In the US, most people over 65 years old are expected to need long-term care, but coverage for this is currently limited. Technology such as wearables, voice assistants, robotics, and more could help by lowering insurance costs and expanding in-home care services.
Individuals over the age of 65 are expected to comprise more than 16% of the global population by 2050, according to the United Nations. In the US, the population is aging even faster: by 2030, 20% of the population will be over 65 years old.
Given this and the toll of the Covid-19 pandemic, interest in long-term care — which assists the elderly with everyday activities, such as dressing and bathing — has never been higher. But insurance plans focused on providing long-term care are still not common.
Long-term care insurance (LTCI) is largely unavailable in the US and coverage under the plans are offered is often limited, leaving the individual to bear the brunt of expenses. The challenge with creating LTCI plans is the high cost of payouts — but new technology could help reduce some of the biggest expenses.
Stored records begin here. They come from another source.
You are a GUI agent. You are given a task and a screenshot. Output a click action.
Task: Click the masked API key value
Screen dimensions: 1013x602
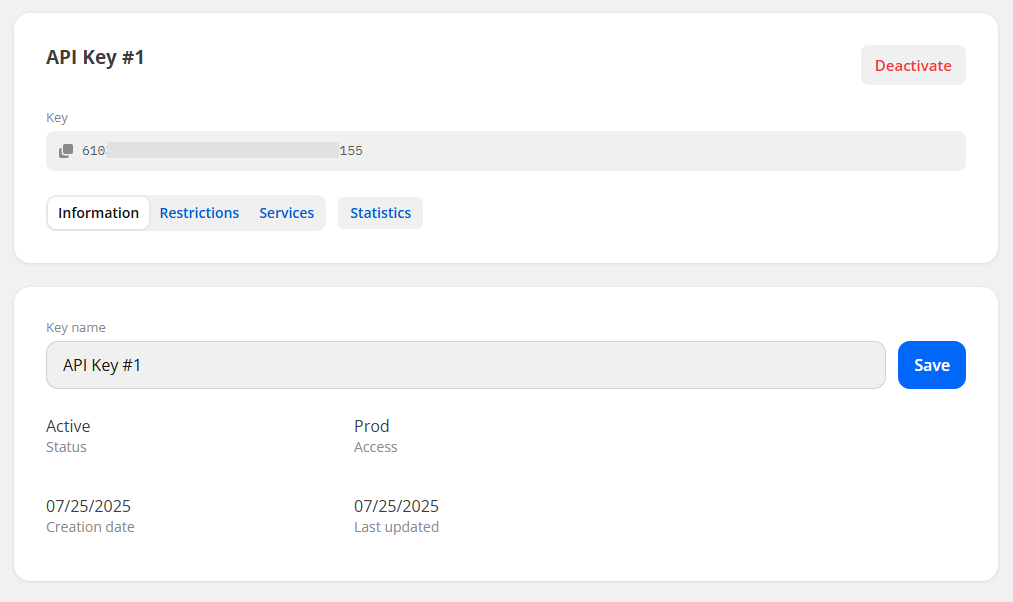coord(222,151)
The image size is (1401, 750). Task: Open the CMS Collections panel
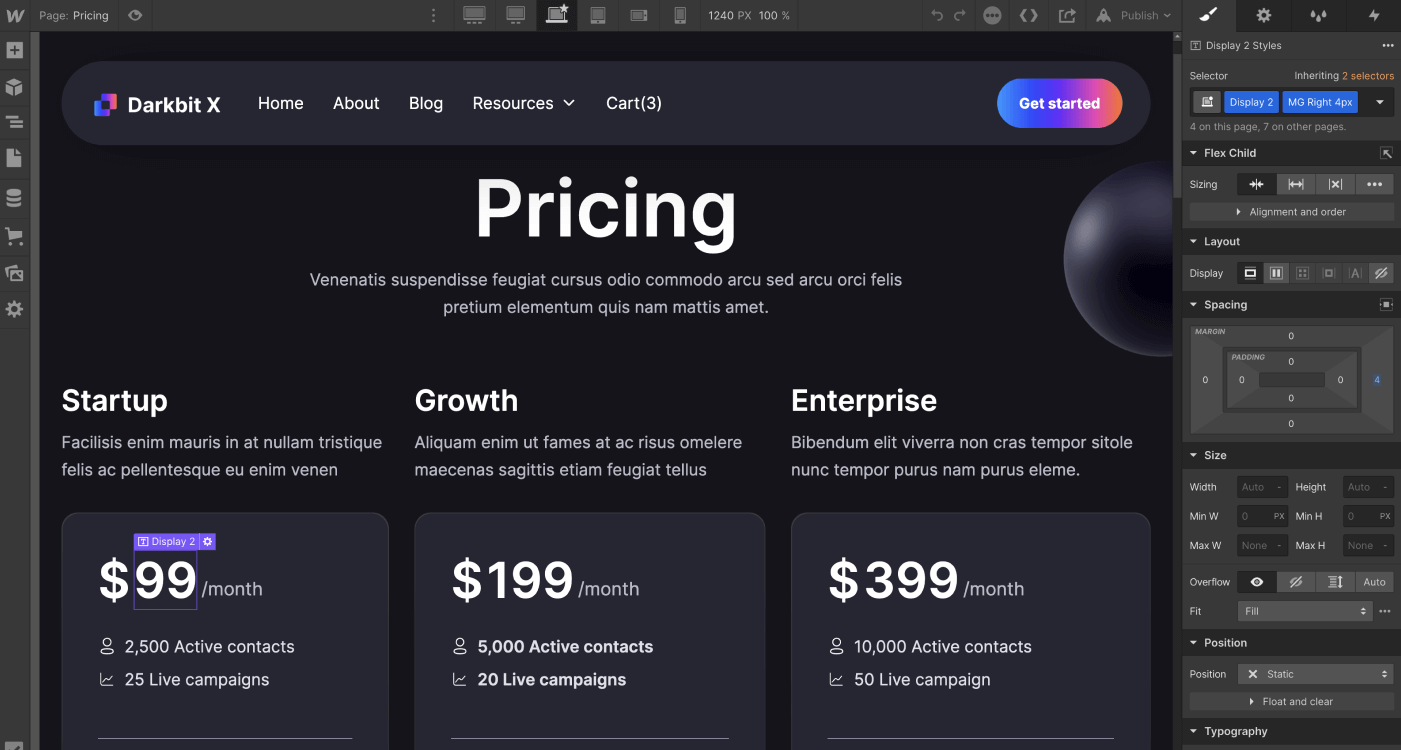click(x=14, y=197)
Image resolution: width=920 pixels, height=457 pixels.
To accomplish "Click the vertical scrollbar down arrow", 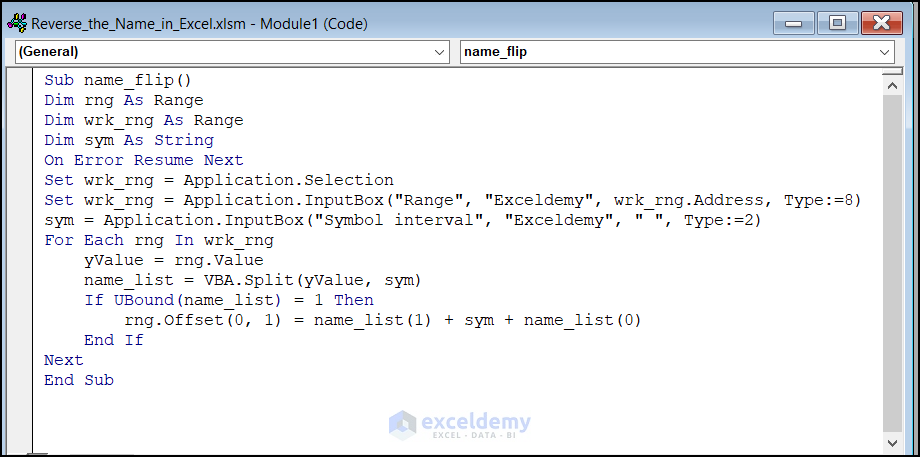I will click(892, 441).
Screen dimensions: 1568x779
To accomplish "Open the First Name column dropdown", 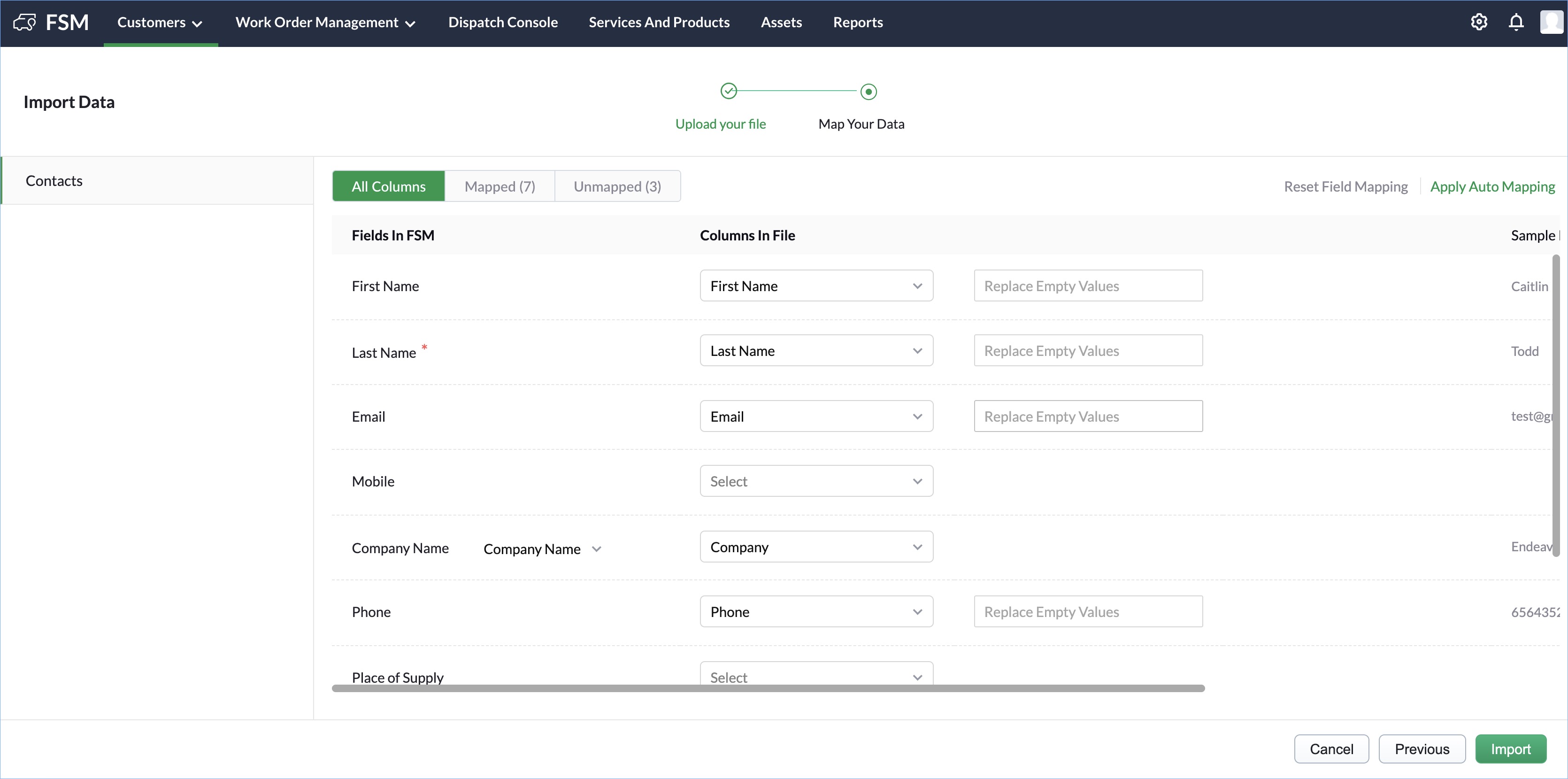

Elder tech — technology that aims to assist senior citizens with managing their health — could help address the issue by keeping people at home for longer. This approach shifts costs that the insurers pay in claims from expensive institutional care to lower-cost in-home care, improving the profit margins of the line. With enough cost-shifting over time, prices would be likely to come down and more products would become available. Tech could also bring down the costs of in-home care by reducing the need for in-person visits. Both approaches could decrease claims payouts by insurers.
Below, we look at how wearables, voice-based assistants, and more could change the cost equation of long-term care insurance and boost its profitability.
why long-term care INSURANCE?
The value of long-term care insurance coverage to an individual is significant. A person buying a policy at age 60 will have paid approximately $52,000 in premiums by the time they are 82, at which time they would be entitled to $547,000 of total benefits, according to the National Association of Insurance Commissioners.